▶ **Requirement**
Pictures aside, reproduce exactly and only the lines below, starting at the one containing "Close the Terminal panel window" and ending at the last line.

▶ **Records contained in a dataset**
# # #
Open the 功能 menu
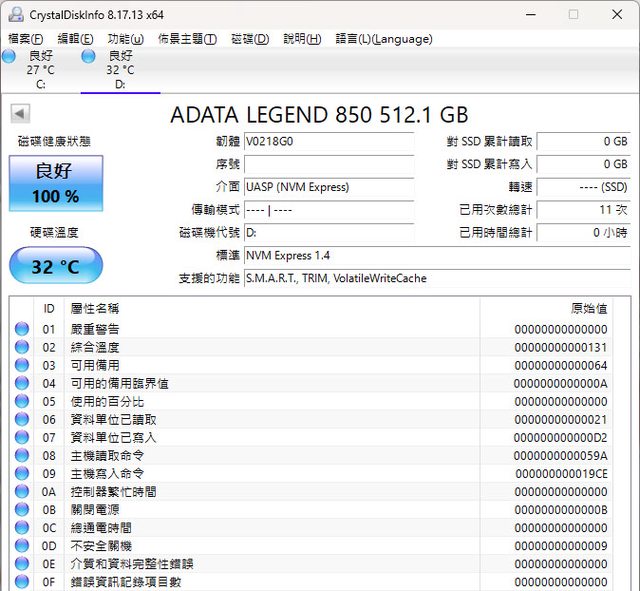[x=125, y=39]
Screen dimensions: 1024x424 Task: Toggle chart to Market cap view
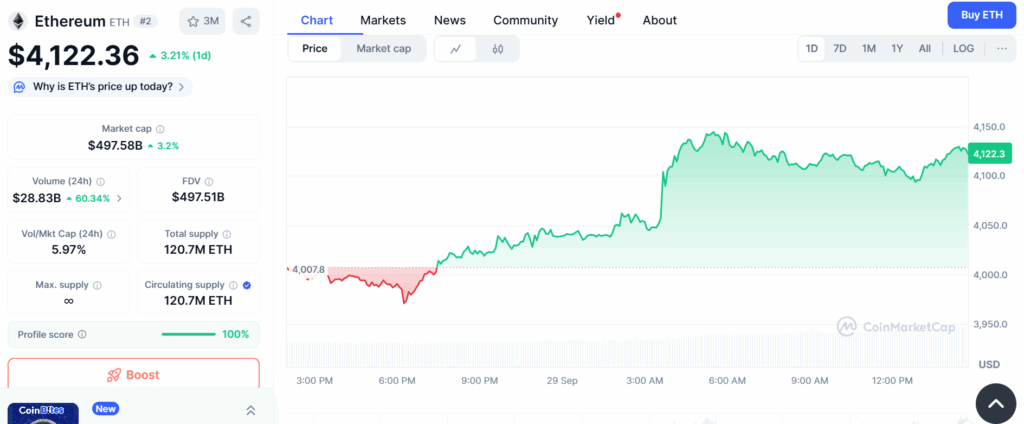tap(383, 48)
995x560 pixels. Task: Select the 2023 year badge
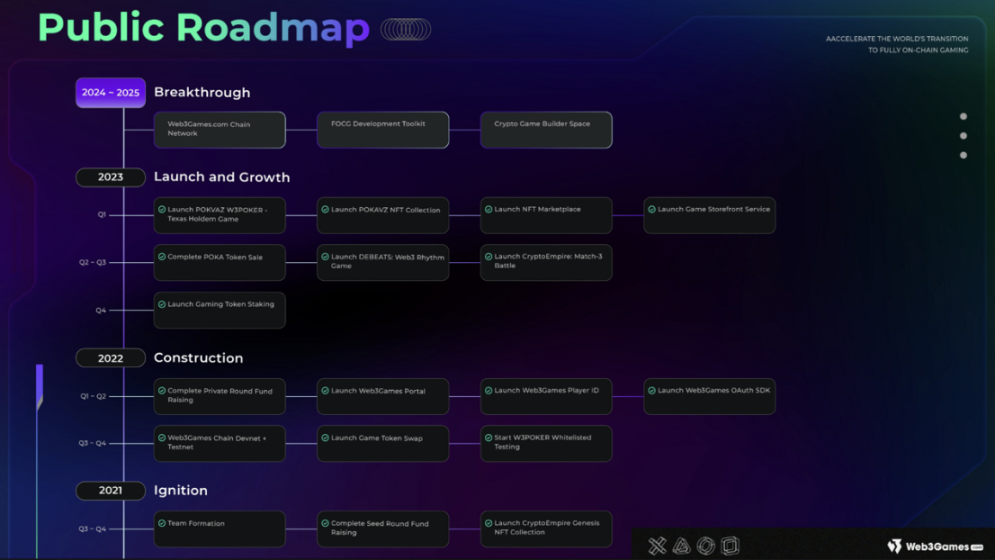click(111, 177)
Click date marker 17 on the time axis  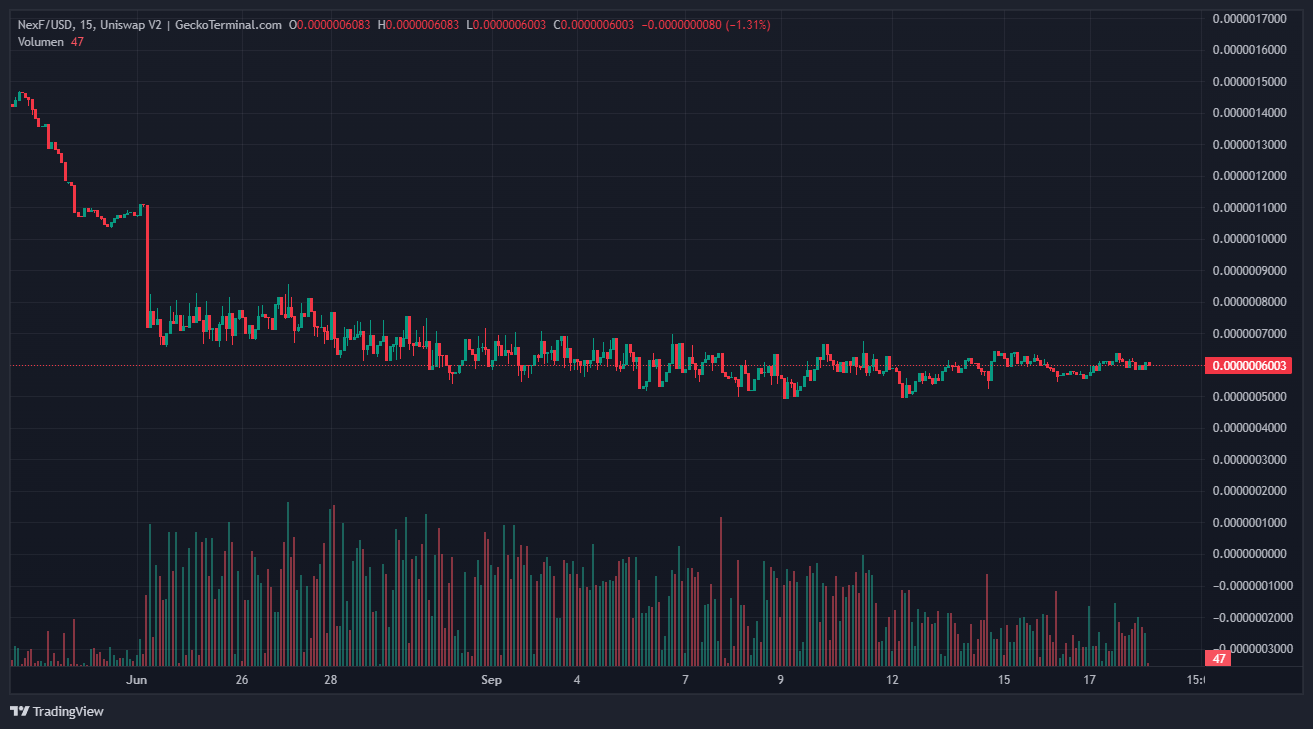1090,680
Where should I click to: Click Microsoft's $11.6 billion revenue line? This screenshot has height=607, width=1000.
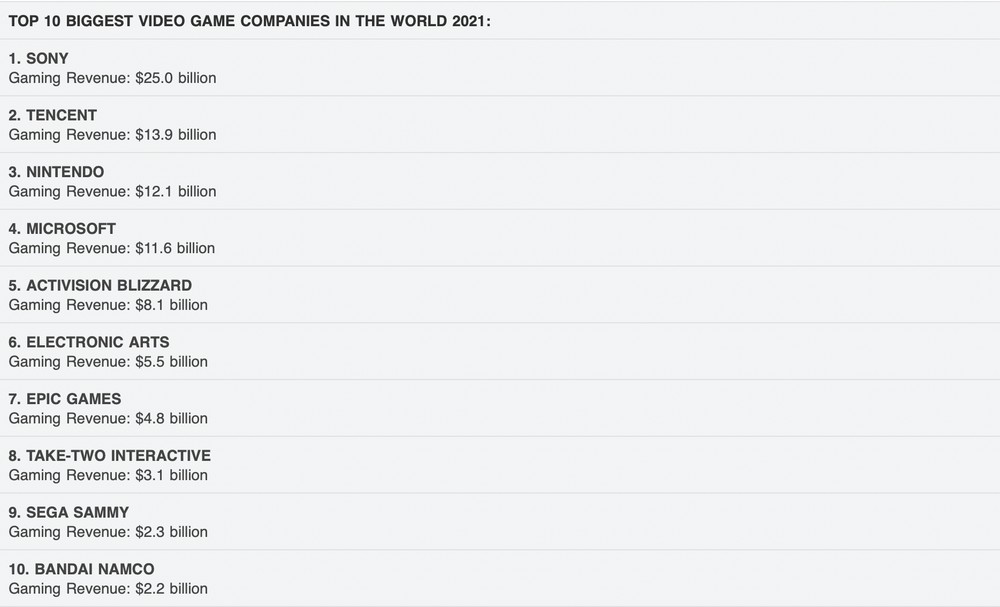coord(112,248)
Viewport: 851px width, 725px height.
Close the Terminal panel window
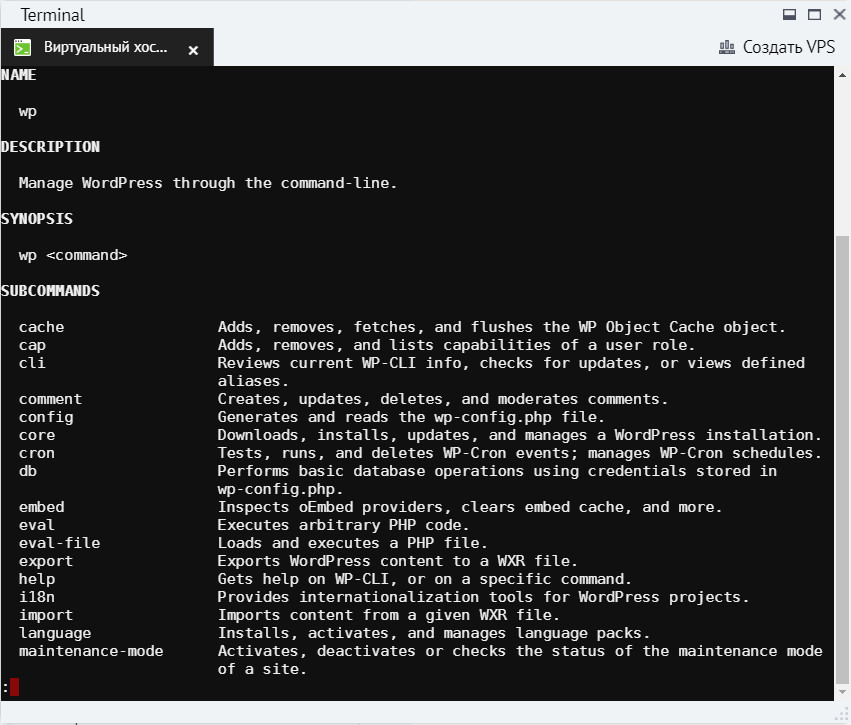coord(838,15)
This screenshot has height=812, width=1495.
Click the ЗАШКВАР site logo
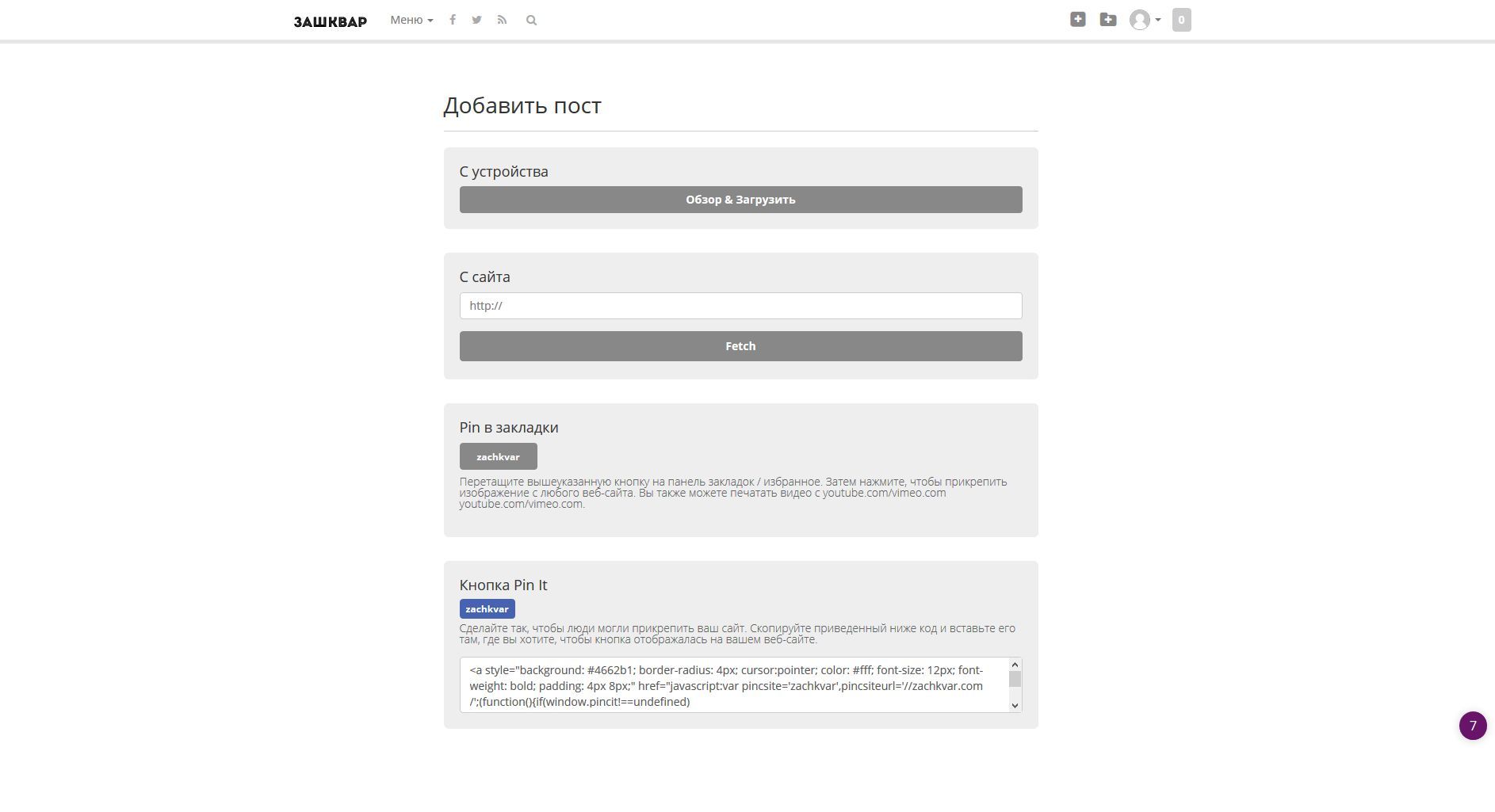pos(330,21)
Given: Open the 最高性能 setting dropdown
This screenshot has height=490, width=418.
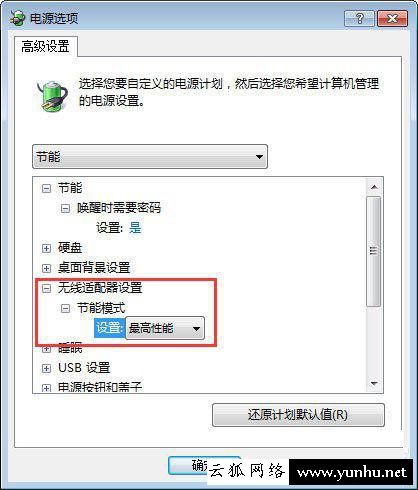Looking at the screenshot, I should click(x=165, y=328).
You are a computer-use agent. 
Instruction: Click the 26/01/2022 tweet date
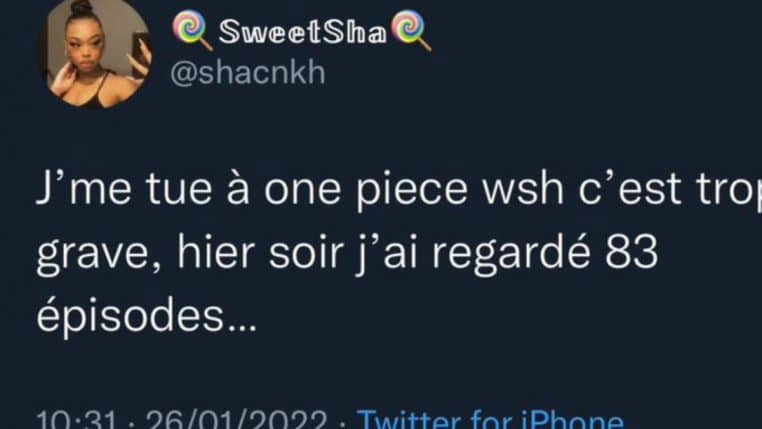point(236,420)
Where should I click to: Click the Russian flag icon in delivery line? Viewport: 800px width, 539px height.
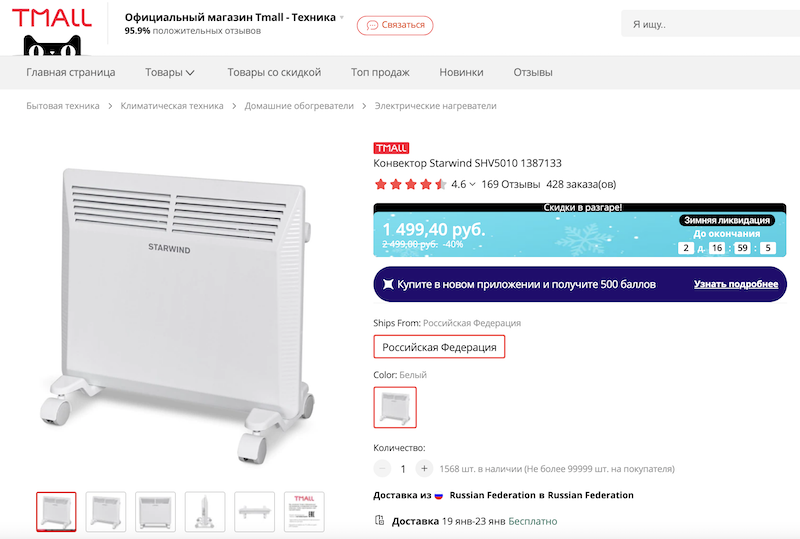(x=439, y=495)
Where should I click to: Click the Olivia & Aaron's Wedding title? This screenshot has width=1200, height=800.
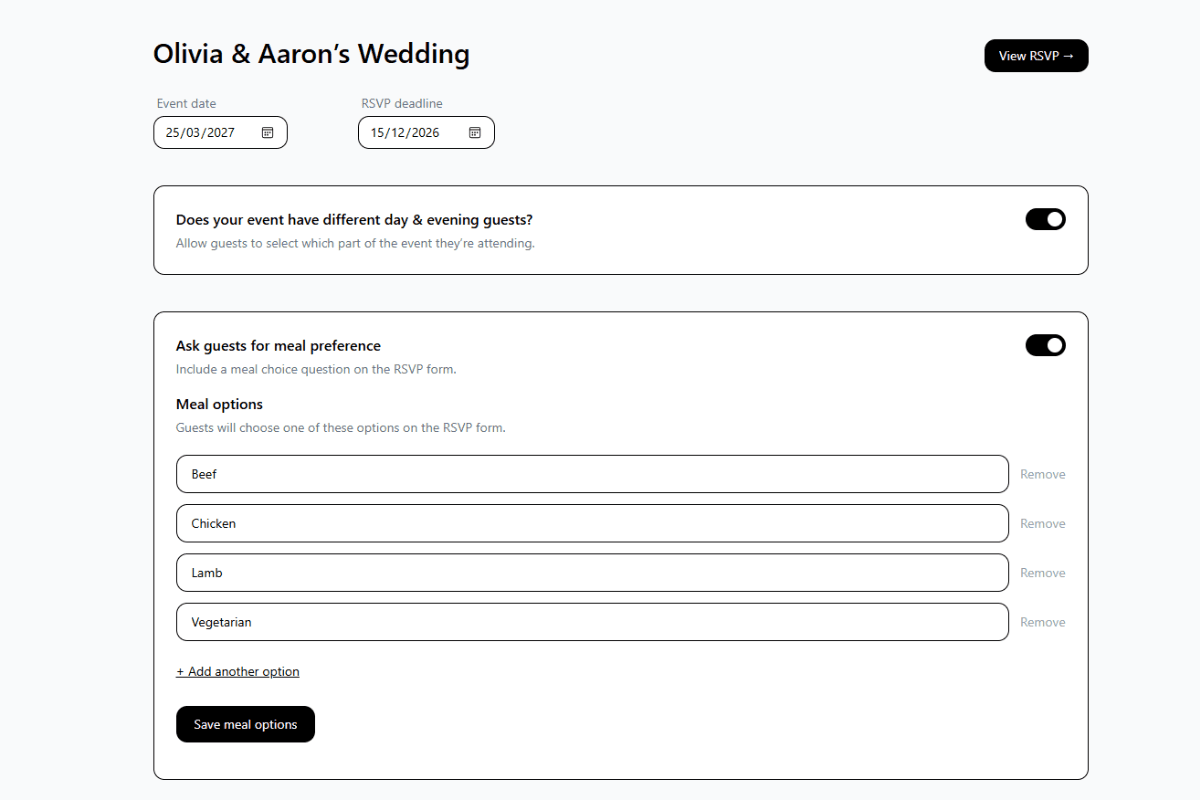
# # #
▶ **Solution to this exercise**
Close the Terminal panel window
coord(838,15)
This screenshot has height=812, width=1495.
Click the ЗАШКВАР site logo
pos(330,21)
Given: Open the 最高性能 setting dropdown
This screenshot has height=490, width=418.
Looking at the screenshot, I should click(x=165, y=328).
You are a computer-use agent. 
Instruction: Click the 26/01/2022 tweet date
point(236,420)
Where should I click to: Click the Russian flag icon in delivery line? Viewport: 800px width, 539px height.
(x=439, y=495)
Where should I click to: Click the Olivia & Aaron's Wedding title? This screenshot has width=1200, height=800.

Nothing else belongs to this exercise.